[Data for locating words and elements]
========

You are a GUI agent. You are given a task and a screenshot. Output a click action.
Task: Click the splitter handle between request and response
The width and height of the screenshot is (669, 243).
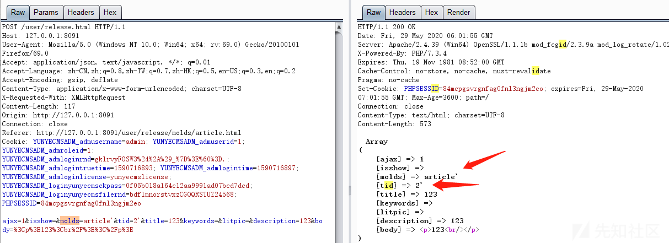click(x=349, y=190)
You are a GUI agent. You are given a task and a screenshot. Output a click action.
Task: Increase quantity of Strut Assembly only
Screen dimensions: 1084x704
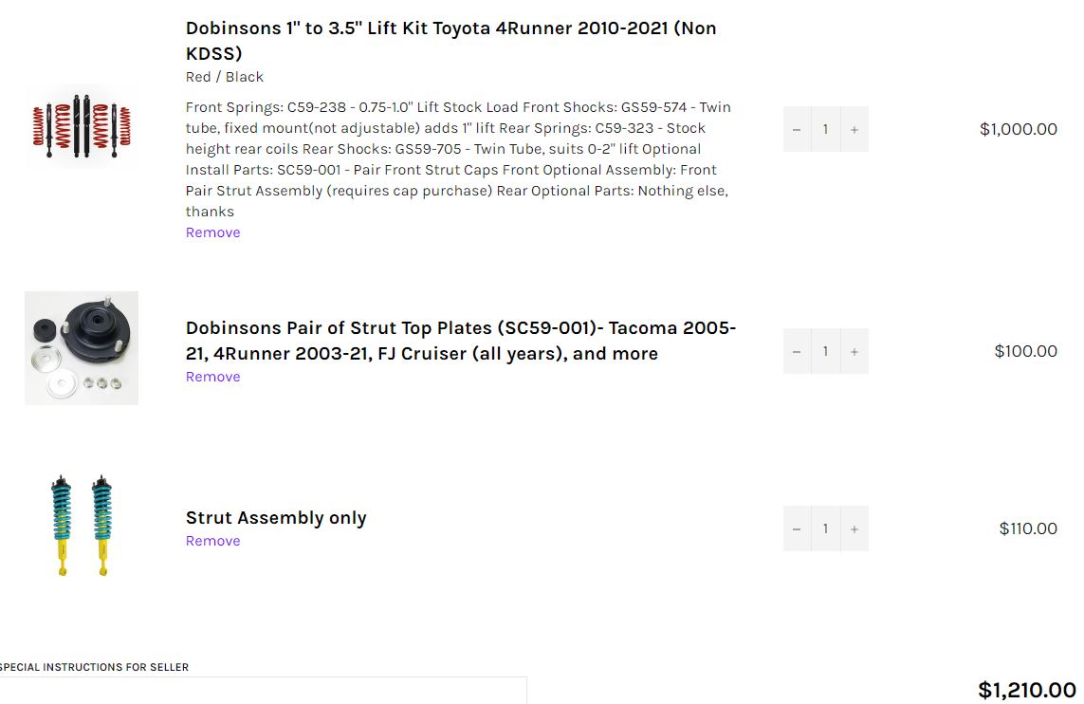(854, 529)
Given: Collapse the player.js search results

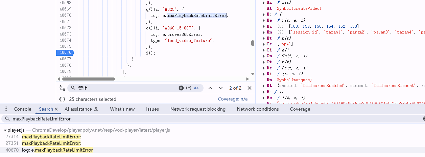Looking at the screenshot, I should point(5,130).
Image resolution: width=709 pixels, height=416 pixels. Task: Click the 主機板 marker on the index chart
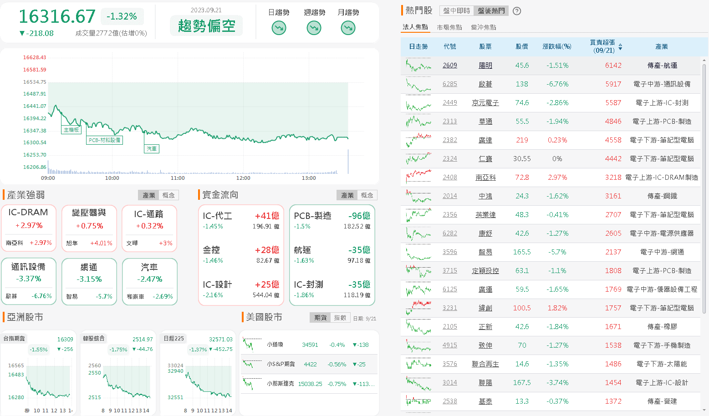(x=71, y=130)
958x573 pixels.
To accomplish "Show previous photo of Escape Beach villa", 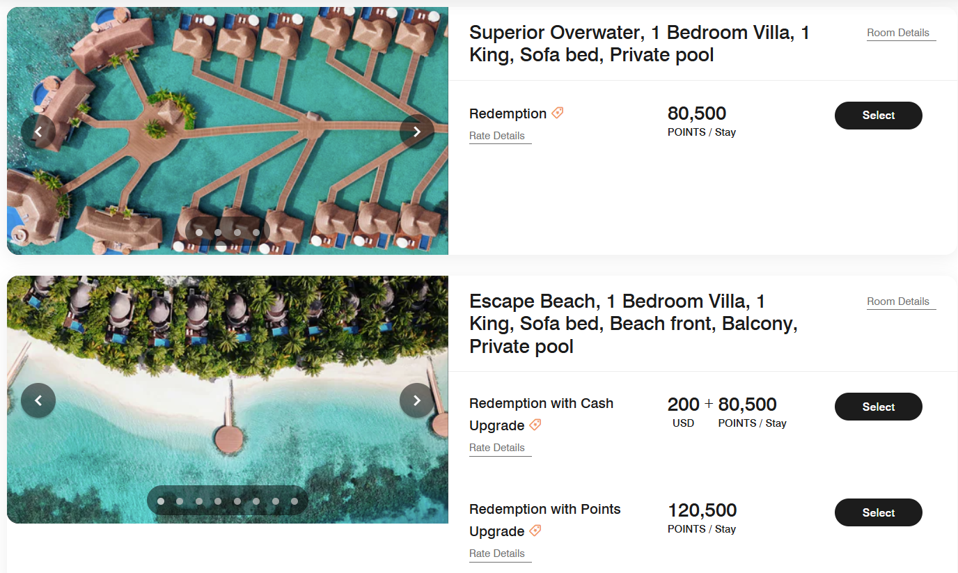I will coord(38,400).
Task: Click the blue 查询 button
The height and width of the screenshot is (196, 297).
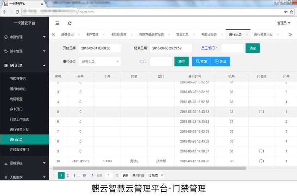Action: point(201,62)
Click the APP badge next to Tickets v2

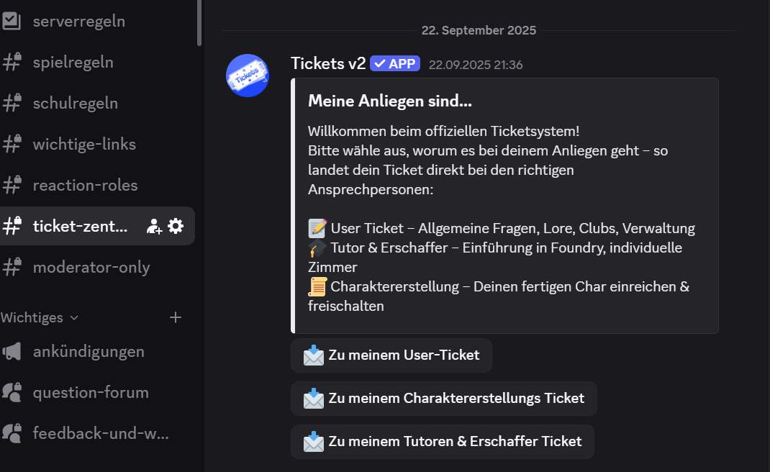pyautogui.click(x=395, y=63)
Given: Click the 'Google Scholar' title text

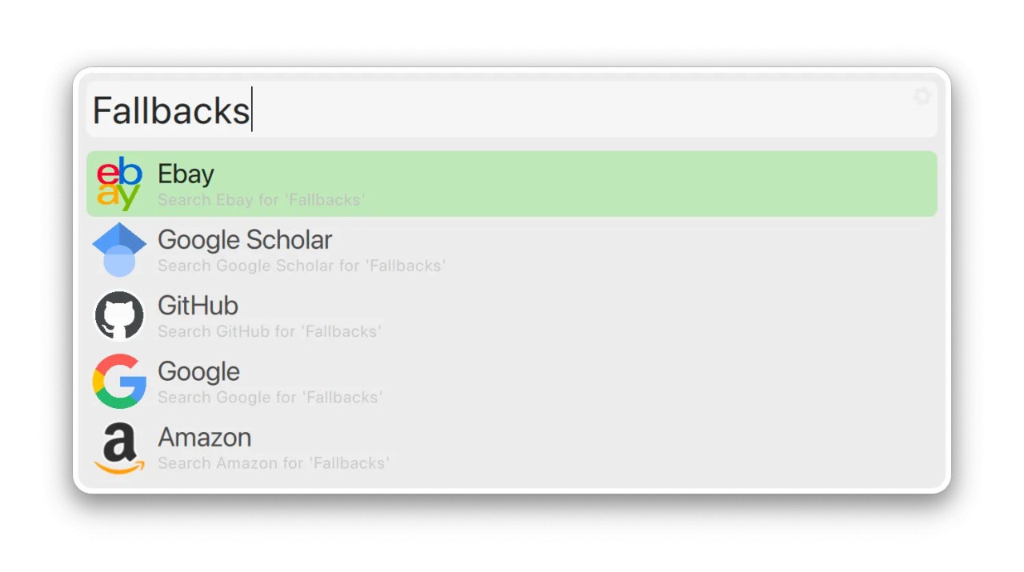Looking at the screenshot, I should point(245,240).
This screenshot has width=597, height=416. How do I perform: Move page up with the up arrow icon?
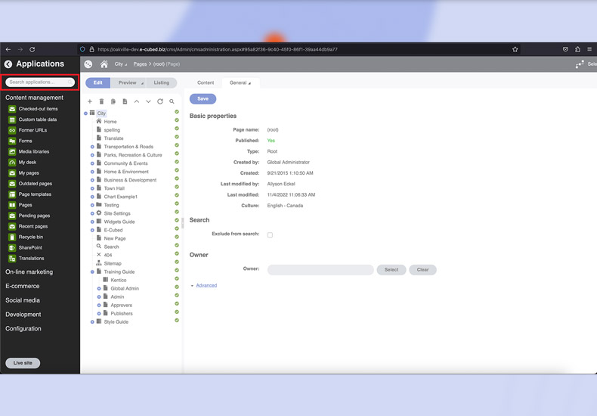point(137,101)
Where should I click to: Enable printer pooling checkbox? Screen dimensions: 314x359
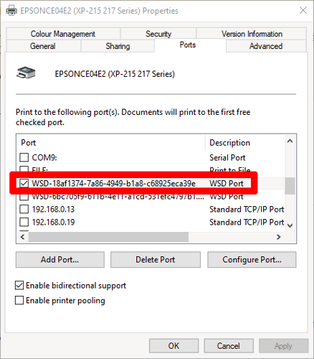click(x=19, y=300)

========

■ EXERCISE GOAL
Count the lines in the data above that contain the string "pixels". Give only the number.

■ THE OUTPUT
2